** DATASET CONTENT follows **

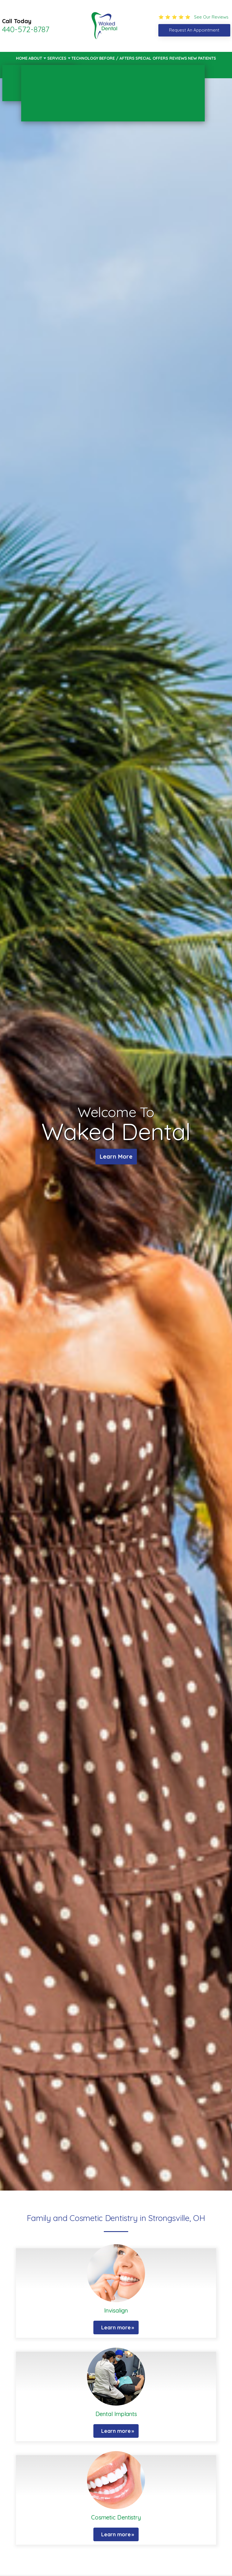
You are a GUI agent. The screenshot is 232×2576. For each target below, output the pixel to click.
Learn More (116, 1156)
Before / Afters (117, 58)
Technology (84, 58)
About (35, 58)
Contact (25, 71)
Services (56, 58)
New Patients (202, 58)
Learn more (116, 2327)
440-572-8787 (25, 29)
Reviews (178, 58)
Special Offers (151, 58)
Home (22, 58)
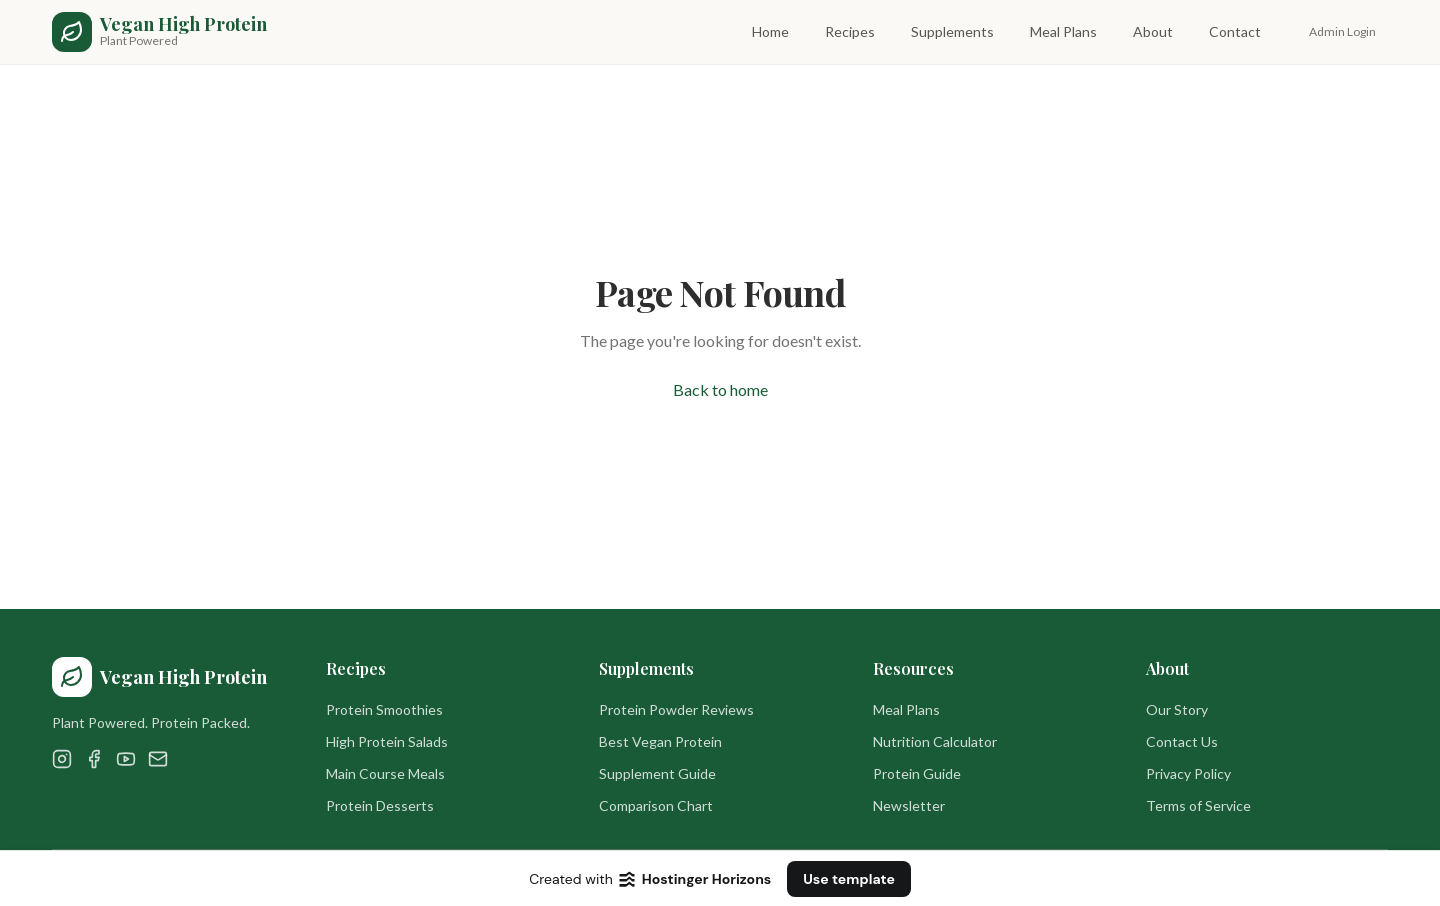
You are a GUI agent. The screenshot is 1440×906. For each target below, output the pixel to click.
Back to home (720, 389)
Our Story (1177, 709)
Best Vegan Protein (660, 741)
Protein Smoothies (384, 709)
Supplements (952, 31)
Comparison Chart (656, 805)
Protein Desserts (380, 805)
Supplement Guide (657, 773)
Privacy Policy (1188, 773)
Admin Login (1342, 31)
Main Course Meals (385, 773)
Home (770, 31)
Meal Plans (1063, 31)
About (1153, 31)
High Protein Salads (387, 741)
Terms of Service (1198, 805)
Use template (849, 879)
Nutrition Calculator (935, 741)
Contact (1235, 31)
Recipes (850, 31)
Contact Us (1182, 741)
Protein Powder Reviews (676, 709)
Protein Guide (917, 773)
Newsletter (909, 805)
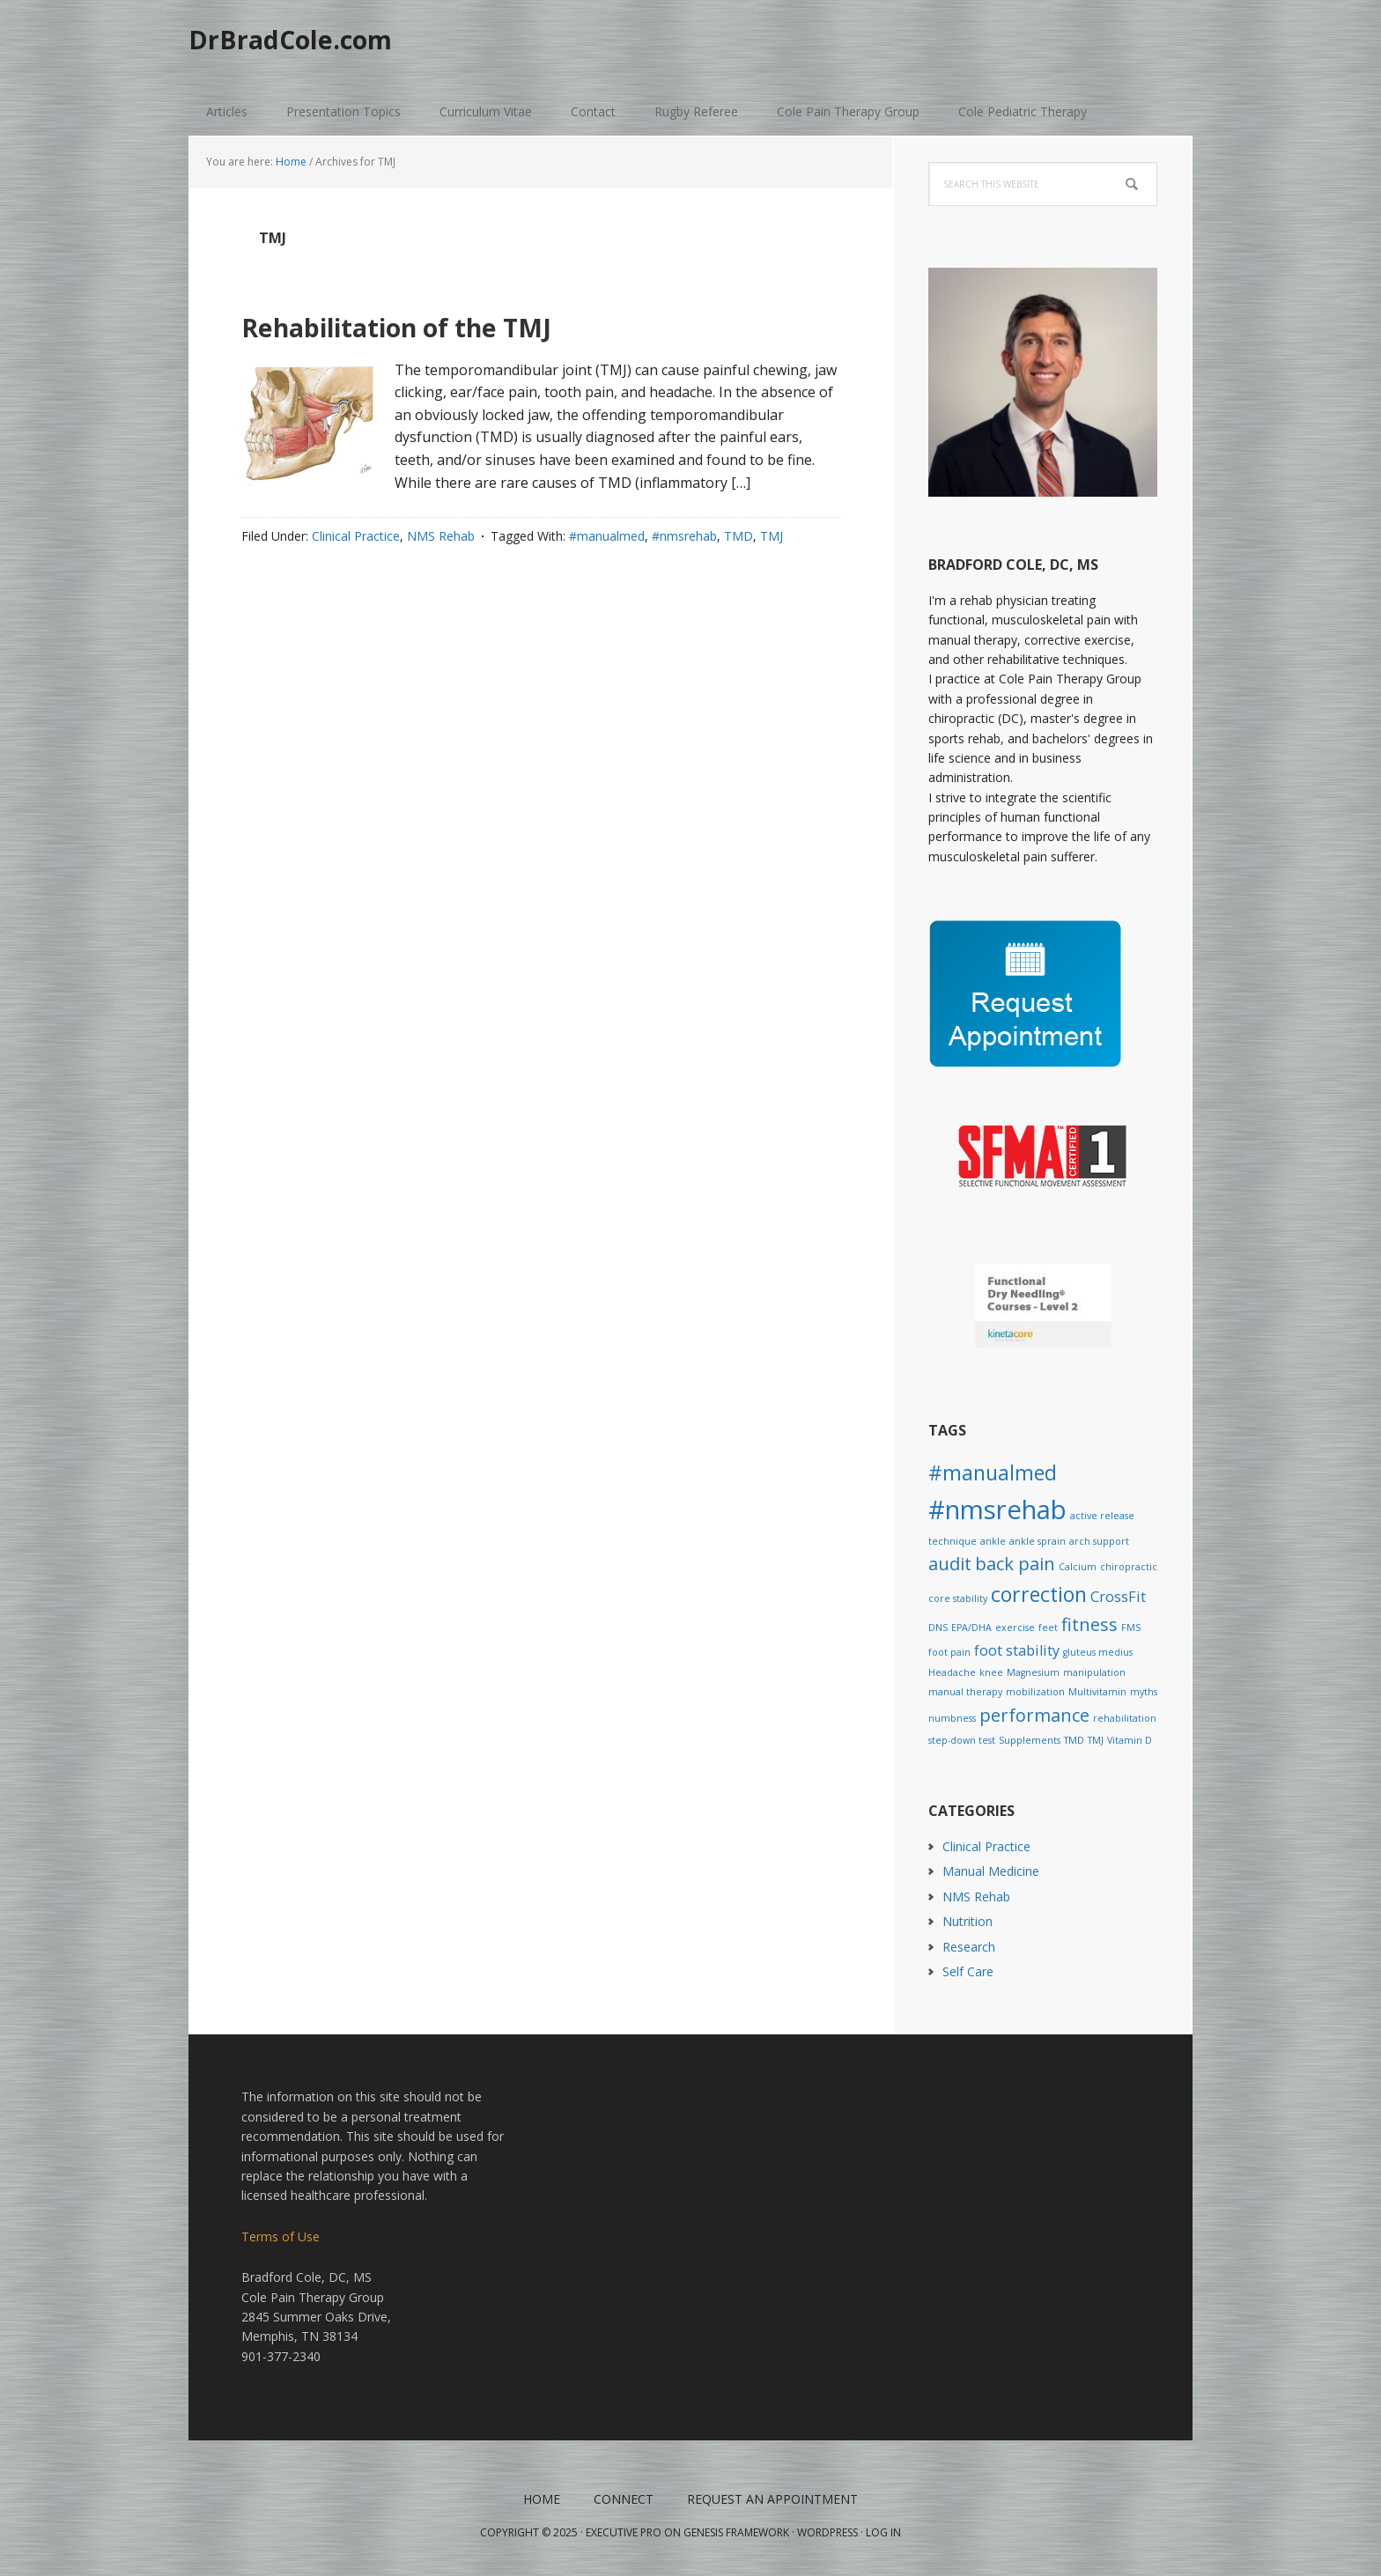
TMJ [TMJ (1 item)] (1096, 1740)
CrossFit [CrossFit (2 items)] (1118, 1596)
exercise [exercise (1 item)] (1015, 1627)
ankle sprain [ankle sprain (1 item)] (1037, 1541)
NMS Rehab (441, 536)
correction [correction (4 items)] (1039, 1594)
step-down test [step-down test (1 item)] (961, 1740)
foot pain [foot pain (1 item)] (949, 1652)
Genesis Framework (736, 2532)
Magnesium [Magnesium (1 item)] (1033, 1672)
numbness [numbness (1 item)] (952, 1718)
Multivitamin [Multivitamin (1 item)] (1097, 1692)
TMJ (771, 536)
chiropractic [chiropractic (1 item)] (1128, 1567)
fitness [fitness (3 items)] (1089, 1624)
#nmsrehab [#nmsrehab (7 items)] (997, 1509)
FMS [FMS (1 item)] (1131, 1627)
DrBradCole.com (318, 43)
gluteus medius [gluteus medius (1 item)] (1098, 1652)
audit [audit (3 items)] (949, 1564)
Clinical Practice (356, 536)
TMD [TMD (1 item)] (1074, 1740)
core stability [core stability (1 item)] (957, 1598)
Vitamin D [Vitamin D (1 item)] (1129, 1740)
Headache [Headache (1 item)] (952, 1672)
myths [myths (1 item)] (1143, 1692)
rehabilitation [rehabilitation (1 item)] (1124, 1718)
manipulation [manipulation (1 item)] (1094, 1672)
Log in (883, 2532)
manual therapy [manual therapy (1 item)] (965, 1692)
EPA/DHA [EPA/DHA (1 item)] (971, 1627)
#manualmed (607, 536)
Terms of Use (280, 2236)
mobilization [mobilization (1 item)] (1035, 1692)
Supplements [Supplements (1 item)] (1029, 1740)
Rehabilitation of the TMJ (472, 323)
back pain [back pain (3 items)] (1015, 1564)
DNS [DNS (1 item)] (938, 1627)
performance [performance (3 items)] (1034, 1715)
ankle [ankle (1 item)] (993, 1541)
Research (968, 1946)
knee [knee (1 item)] (991, 1672)
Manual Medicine (990, 1871)
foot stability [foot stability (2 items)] (1017, 1650)
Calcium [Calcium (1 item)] (1078, 1567)
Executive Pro (623, 2532)
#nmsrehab (684, 536)
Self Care (967, 1971)
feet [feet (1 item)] (1048, 1627)
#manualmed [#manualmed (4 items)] (992, 1472)
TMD (738, 536)
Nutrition (967, 1921)
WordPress (827, 2532)
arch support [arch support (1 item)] (1099, 1541)
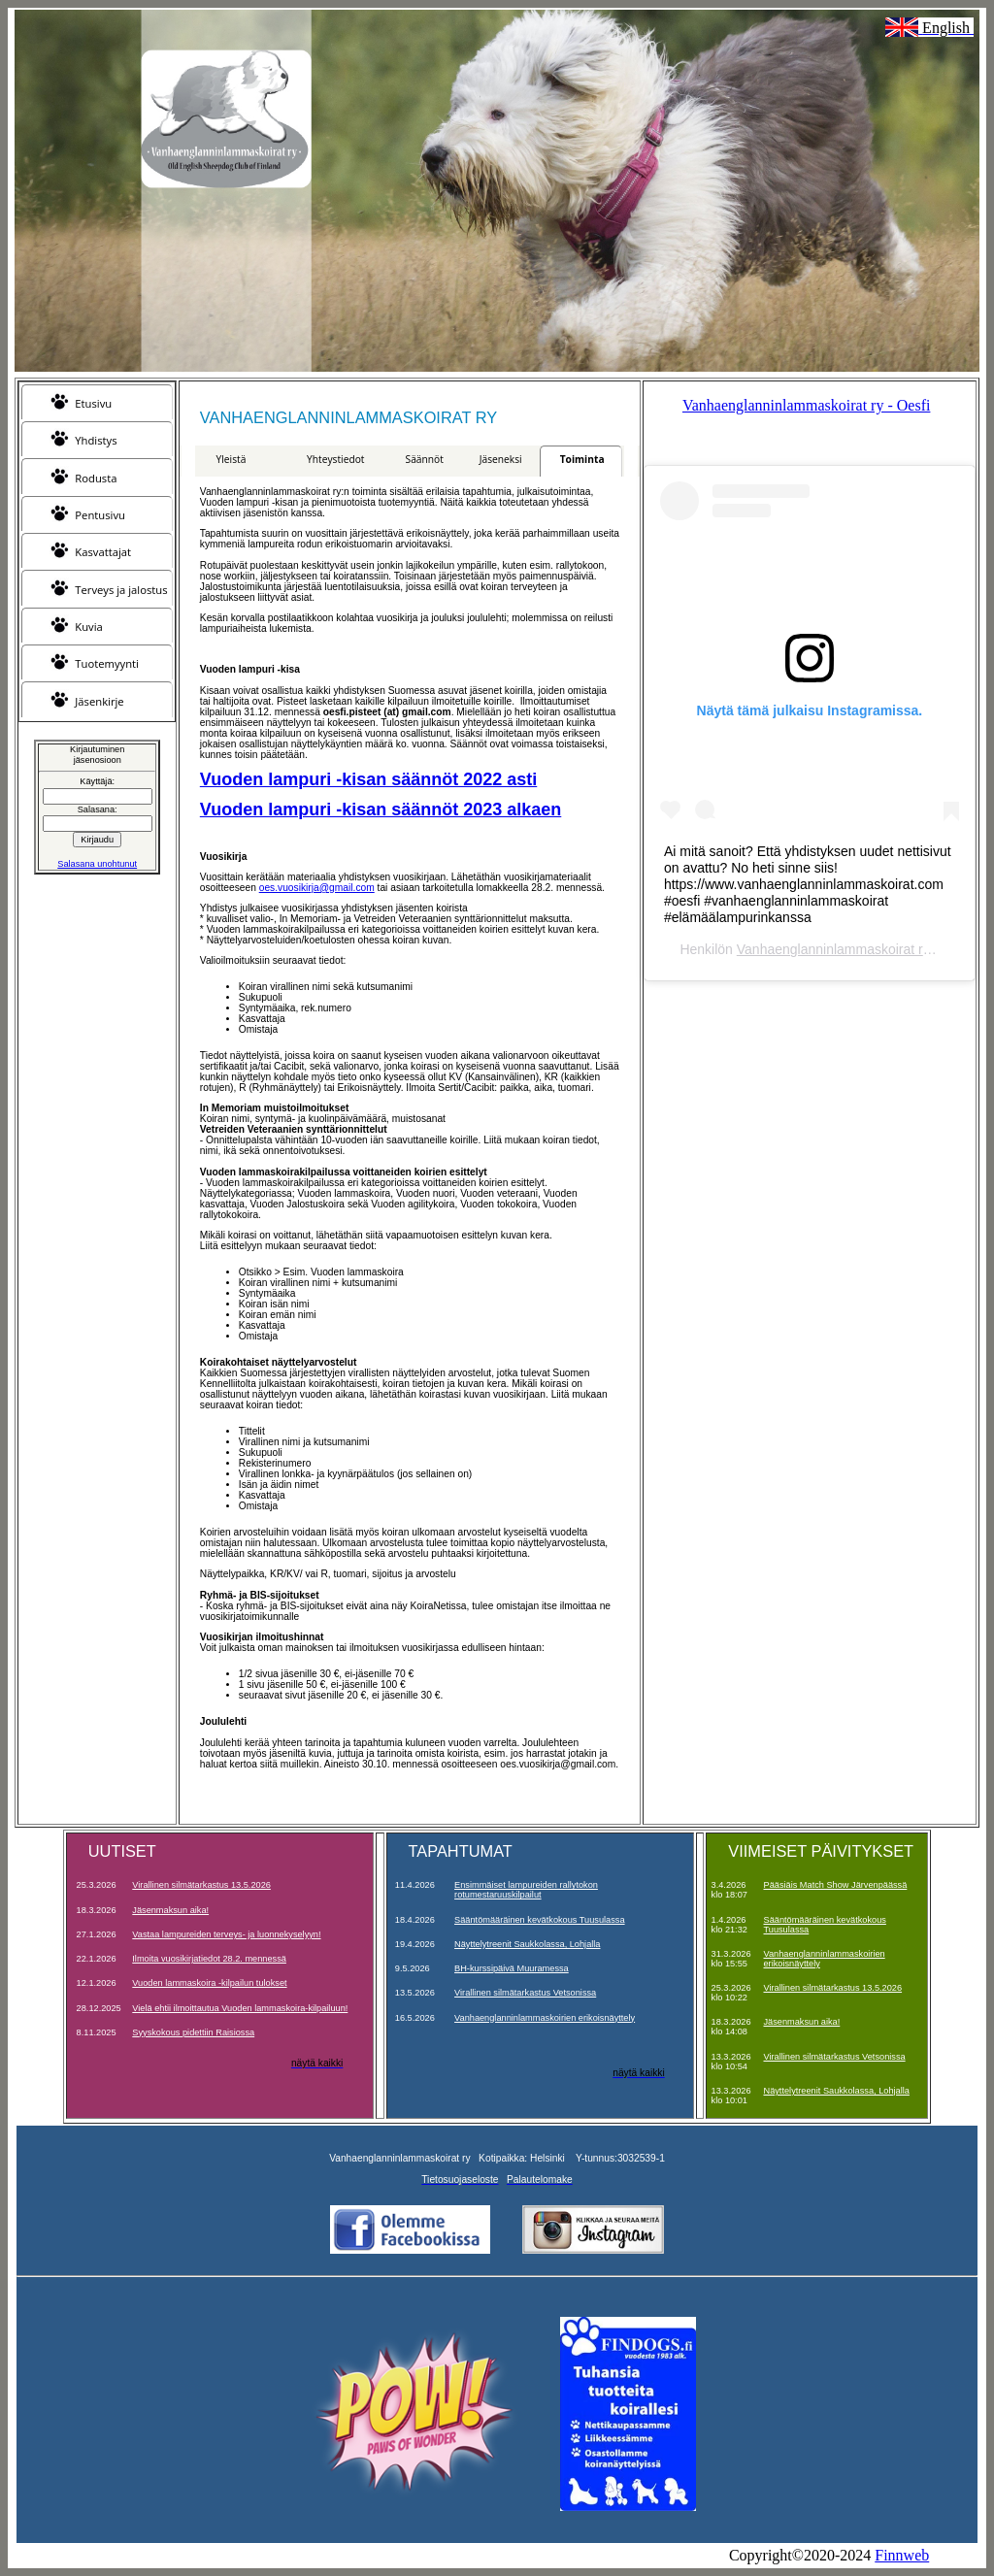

** End of DATASET CONTENT **

▶ **REQUIRED ACTION**
Can you repeat every record above exactly, apart from the pictures?

▶ **EXERCISE RESULT**
You are a GUI agent. The screenshot is 232×2576. For each target below, output the pixel to click.
Learn More (116, 1156)
Before / Afters (117, 58)
Technology (84, 58)
About (35, 58)
Contact (25, 71)
Services (56, 58)
New Patients (202, 58)
Learn more (116, 2327)
440-572-8787 (25, 29)
Reviews (178, 58)
Special Offers (151, 58)
Home (22, 58)
You are a GUI agent. The screenshot is 1440×906. For each target below, output the pixel to click.
Back to home (720, 389)
Our Story (1177, 709)
Best Vegan Protein (660, 741)
Protein Smoothies (384, 709)
Supplements (952, 31)
Comparison Chart (656, 805)
Protein Desserts (380, 805)
Supplement Guide (657, 773)
Privacy Policy (1188, 773)
Admin Login (1342, 31)
Main Course Meals (385, 773)
Home (770, 31)
Meal Plans (1063, 31)
About (1153, 31)
High Protein Salads (387, 741)
Terms of Service (1198, 805)
Use template (849, 879)
Nutrition Calculator (935, 741)
Contact (1235, 31)
Recipes (850, 31)
Contact Us (1182, 741)
Protein Powder Reviews (676, 709)
Protein Guide (917, 773)
Newsletter (909, 805)
TMJ [TMJ (1 item)] (1096, 1740)
CrossFit [CrossFit (2 items)] (1118, 1596)
exercise [exercise (1 item)] (1015, 1627)
ankle sprain [ankle sprain (1 item)] (1037, 1541)
NMS Rehab (441, 536)
correction [correction (4 items)] (1039, 1594)
step-down test [step-down test (1 item)] (961, 1740)
foot pain [foot pain (1 item)] (949, 1652)
Genesis Framework (736, 2532)
Magnesium [Magnesium (1 item)] (1033, 1672)
numbness [numbness (1 item)] (952, 1718)
Multivitamin [Multivitamin (1 item)] (1097, 1692)
TMJ (771, 536)
chiropractic [chiropractic (1 item)] (1128, 1567)
fitness [fitness (3 items)] (1089, 1624)
#nmsrehab [#nmsrehab (7 items)] (997, 1509)
FMS [FMS (1 item)] (1131, 1627)
DrBradCole.com (318, 43)
gluteus medius [gluteus medius (1 item)] (1098, 1652)
audit [audit (3 items)] (949, 1564)
Clinical Practice (356, 536)
TMD [TMD (1 item)] (1074, 1740)
core stability [core stability (1 item)] (957, 1598)
Vitamin D [Vitamin D (1 item)] (1129, 1740)
Headache [Headache (1 item)] (952, 1672)
myths [myths (1 item)] (1143, 1692)
rehabilitation [rehabilitation (1 item)] (1124, 1718)
manipulation [manipulation (1 item)] (1094, 1672)
Log in (883, 2532)
manual therapy [manual therapy (1 item)] (965, 1692)
EPA/DHA [EPA/DHA (1 item)] (971, 1627)
#manualmed (607, 536)
Terms of Use (280, 2236)
mobilization [mobilization (1 item)] (1035, 1692)
Supplements [Supplements (1 item)] (1029, 1740)
Rehabilitation of the TMJ (472, 323)
back pain [back pain (3 items)] (1015, 1564)
DNS [DNS (1 item)] (938, 1627)
performance [performance (3 items)] (1034, 1715)
ankle [ankle (1 item)] (993, 1541)
Research (968, 1946)
knee [knee (1 item)] (991, 1672)
Manual Medicine (990, 1871)
foot stability [foot stability (2 items)] (1017, 1650)
Calcium [Calcium (1 item)] (1078, 1567)
Executive Pro (623, 2532)
#nmsrehab (684, 536)
Self Care (967, 1971)
feet [feet (1 item)] (1048, 1627)
#manualmed [#manualmed (4 items)] (992, 1472)
TMD (738, 536)
Nutrition (967, 1921)
WordPress (827, 2532)
arch support [arch support (1 item)] (1099, 1541)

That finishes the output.